Il secondo 1000 in programma nel corso della stagione è molto legato e quasi dipendente dal primo. Sono legati perché sono entrambi giocati sul cemento e perché entrambi adottano la formula del tabellone a 96 giocatori con bye per le prime sedici teste di serie col torneo che dura una settimana e mezza. Inoltre esiste una dipendenza che però è a svantaggio del torneo di Miami.

Capirete anche voi che comprimere un quasi torneo dello Slam in una settimana e mezza per giunta su una superficie come il cemento, che fa male alle ginocchia e molto calda, non è il massimo per i giocatori. Aggiungerne un altro identico a seguire non è la più geniale delle idee.

Spesso i top che arrivano in fondo ad Indian Wells non riescono a replicare al meglio le proprie gesta a Miami o addirittura preferiscono non giocare il torneo, così il torneo passando gli anni tende a perdere protagonisti e anche spettatori che a tabellone compilato si fanno due conti e prendono la propria decisione sull’acquistare o meno i biglietti. Una vera e propria condanna per gli organizzatori di Miami che consideravano il loro torneo come il 5° Slam con tanto di mega impianto super moderno.

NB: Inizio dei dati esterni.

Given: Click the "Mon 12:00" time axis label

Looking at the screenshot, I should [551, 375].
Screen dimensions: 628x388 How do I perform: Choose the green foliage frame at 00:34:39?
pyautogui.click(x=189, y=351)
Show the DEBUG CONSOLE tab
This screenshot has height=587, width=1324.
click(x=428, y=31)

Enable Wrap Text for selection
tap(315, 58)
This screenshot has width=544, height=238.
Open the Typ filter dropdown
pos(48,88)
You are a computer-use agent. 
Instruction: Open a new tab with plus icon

Se non è una passeggiata per chi organizza o semplicemente guarda il torneo, non lo è sicuramente nemmeno per i giocatori. Il caldo della Florida e il poco tempo per smaltire le fatiche di appena una settimana prima rendono davvero arduo alzare il titolo. Non è un caso che l’accoppiata Indian Wells e Miami nello stesso anno sia riuscita a davvero pochissimi giocatori.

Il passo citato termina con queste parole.